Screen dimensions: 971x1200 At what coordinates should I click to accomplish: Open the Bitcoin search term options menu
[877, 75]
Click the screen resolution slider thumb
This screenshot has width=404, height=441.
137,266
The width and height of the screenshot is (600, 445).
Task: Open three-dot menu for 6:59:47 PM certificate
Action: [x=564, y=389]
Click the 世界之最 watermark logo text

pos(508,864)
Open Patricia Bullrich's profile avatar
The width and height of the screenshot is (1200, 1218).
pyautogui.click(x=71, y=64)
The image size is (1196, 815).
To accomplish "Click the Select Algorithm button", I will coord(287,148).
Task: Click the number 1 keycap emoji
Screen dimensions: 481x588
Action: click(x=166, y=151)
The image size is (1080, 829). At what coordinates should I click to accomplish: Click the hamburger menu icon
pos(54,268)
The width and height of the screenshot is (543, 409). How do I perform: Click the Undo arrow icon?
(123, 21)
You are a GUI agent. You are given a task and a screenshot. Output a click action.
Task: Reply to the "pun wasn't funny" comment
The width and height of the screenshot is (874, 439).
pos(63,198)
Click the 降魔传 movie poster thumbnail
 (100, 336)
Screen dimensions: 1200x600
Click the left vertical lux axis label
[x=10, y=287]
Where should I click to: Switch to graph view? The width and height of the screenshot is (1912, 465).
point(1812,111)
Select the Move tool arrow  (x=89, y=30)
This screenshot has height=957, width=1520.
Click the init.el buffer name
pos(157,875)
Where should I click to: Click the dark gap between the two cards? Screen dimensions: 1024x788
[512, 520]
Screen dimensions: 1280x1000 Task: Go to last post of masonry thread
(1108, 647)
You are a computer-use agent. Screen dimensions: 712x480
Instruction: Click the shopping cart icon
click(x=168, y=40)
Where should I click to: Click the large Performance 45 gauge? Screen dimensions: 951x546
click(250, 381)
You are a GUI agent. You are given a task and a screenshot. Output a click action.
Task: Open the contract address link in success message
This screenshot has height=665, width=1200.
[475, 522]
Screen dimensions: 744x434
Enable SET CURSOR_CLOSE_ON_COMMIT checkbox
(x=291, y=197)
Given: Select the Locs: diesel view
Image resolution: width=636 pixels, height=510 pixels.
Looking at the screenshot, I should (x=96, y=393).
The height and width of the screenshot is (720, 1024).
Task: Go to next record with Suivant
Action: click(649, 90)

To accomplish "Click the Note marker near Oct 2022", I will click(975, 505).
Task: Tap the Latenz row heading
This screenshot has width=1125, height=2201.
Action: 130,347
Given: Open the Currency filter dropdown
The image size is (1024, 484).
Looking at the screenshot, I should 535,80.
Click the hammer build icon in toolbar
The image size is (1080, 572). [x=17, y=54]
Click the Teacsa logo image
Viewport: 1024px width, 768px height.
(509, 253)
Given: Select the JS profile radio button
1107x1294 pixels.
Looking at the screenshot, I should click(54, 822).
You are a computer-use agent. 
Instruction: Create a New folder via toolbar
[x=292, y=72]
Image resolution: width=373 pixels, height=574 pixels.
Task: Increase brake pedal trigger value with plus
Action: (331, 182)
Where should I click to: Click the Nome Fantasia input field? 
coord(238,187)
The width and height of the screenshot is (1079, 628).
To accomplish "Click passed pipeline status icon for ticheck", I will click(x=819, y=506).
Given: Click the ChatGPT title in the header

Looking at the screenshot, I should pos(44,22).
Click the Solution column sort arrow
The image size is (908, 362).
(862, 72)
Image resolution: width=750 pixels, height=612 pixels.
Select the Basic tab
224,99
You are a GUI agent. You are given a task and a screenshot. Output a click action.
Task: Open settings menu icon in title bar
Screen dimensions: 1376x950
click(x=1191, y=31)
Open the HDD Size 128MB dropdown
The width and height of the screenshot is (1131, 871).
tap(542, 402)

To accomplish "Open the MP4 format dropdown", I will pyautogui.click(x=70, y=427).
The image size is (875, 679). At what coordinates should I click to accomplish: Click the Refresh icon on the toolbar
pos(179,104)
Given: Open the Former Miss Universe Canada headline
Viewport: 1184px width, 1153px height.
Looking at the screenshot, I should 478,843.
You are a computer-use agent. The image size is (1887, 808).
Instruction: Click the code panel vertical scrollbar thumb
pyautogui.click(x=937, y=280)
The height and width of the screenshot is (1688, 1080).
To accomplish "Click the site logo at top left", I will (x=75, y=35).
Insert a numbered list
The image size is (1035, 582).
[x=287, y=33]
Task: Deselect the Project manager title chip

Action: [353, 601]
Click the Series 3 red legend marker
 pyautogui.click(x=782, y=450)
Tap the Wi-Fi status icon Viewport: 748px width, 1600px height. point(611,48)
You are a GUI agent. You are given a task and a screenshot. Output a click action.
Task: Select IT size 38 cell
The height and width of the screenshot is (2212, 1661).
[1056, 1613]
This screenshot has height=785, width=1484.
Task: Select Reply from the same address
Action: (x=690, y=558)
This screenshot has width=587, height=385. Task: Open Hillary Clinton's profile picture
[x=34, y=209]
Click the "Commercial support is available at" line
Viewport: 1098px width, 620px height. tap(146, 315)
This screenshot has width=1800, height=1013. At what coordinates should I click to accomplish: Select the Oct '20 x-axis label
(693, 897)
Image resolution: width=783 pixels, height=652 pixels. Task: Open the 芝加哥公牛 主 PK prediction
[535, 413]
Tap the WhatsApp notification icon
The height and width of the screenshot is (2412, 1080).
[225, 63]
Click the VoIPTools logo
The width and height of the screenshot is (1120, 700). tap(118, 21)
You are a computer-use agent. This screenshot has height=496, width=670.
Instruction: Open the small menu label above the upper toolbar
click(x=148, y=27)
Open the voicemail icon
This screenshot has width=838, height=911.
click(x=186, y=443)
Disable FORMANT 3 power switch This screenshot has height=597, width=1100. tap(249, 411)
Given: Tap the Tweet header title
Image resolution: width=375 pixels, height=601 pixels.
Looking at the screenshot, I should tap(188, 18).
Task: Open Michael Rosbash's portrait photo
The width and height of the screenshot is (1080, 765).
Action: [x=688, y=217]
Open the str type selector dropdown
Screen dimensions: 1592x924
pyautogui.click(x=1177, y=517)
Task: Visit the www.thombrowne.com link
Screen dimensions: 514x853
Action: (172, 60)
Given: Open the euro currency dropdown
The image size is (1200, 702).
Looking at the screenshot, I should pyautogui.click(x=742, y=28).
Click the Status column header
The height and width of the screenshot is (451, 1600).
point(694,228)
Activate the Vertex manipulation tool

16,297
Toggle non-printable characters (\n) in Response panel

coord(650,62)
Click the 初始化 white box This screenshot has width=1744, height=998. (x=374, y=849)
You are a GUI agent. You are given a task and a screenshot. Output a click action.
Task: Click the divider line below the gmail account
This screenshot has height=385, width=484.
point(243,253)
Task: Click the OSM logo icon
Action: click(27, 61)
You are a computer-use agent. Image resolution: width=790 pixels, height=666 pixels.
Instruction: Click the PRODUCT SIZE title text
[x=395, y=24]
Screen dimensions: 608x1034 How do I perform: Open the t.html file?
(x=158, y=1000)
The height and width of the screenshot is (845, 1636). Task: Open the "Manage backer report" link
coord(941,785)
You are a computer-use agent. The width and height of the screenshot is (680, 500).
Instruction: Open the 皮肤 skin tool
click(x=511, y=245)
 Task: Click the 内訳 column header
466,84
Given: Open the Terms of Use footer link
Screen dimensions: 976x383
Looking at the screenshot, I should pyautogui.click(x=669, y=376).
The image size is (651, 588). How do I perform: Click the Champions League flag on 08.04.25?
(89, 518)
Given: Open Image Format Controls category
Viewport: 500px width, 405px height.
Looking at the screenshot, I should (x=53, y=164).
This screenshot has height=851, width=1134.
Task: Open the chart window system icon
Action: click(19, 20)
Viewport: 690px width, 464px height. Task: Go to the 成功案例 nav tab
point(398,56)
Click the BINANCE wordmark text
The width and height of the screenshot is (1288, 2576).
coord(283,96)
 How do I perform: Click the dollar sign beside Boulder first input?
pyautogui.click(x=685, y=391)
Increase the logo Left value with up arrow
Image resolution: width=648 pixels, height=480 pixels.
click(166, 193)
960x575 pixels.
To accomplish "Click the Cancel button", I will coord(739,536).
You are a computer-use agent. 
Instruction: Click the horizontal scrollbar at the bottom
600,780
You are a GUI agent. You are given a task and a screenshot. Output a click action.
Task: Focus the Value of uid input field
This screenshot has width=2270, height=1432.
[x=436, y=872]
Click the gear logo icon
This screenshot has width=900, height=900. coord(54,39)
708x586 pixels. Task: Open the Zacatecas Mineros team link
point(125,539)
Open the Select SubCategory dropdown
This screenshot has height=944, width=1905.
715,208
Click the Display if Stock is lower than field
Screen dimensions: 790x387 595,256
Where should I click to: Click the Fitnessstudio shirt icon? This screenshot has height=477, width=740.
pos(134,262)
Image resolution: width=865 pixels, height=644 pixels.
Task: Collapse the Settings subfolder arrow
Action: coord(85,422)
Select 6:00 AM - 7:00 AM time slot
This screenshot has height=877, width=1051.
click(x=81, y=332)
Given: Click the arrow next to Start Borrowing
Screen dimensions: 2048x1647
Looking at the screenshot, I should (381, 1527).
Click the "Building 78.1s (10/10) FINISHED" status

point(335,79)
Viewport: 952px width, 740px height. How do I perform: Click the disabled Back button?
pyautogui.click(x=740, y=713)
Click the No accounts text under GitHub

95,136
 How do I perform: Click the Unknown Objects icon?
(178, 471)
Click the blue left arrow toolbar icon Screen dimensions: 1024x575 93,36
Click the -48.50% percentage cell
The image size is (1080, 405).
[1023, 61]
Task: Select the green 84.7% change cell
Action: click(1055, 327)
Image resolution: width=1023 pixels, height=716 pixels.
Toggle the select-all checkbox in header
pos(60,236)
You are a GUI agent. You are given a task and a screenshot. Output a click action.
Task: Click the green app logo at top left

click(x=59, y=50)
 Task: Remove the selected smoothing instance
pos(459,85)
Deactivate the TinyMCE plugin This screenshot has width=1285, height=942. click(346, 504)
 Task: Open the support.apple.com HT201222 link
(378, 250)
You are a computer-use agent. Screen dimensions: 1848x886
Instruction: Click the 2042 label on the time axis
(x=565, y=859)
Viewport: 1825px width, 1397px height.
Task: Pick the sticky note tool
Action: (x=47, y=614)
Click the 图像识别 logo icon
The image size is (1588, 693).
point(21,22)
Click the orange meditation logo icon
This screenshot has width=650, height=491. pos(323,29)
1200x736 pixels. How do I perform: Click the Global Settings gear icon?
········
In the listing above, locate the line containing "The image size is (1024, 484)." and the line containing "Given: Select the JS profile radio button", then transcribe both and every line between them verbatim.

=== Answer below ===
The image size is (1024, 484).
Looking at the screenshot, I should 535,80.
Click the hammer build icon in toolbar
The image size is (1080, 572). [x=17, y=54]
Click the Teacsa logo image
Viewport: 1024px width, 768px height.
(509, 253)
Given: Select the JS profile radio button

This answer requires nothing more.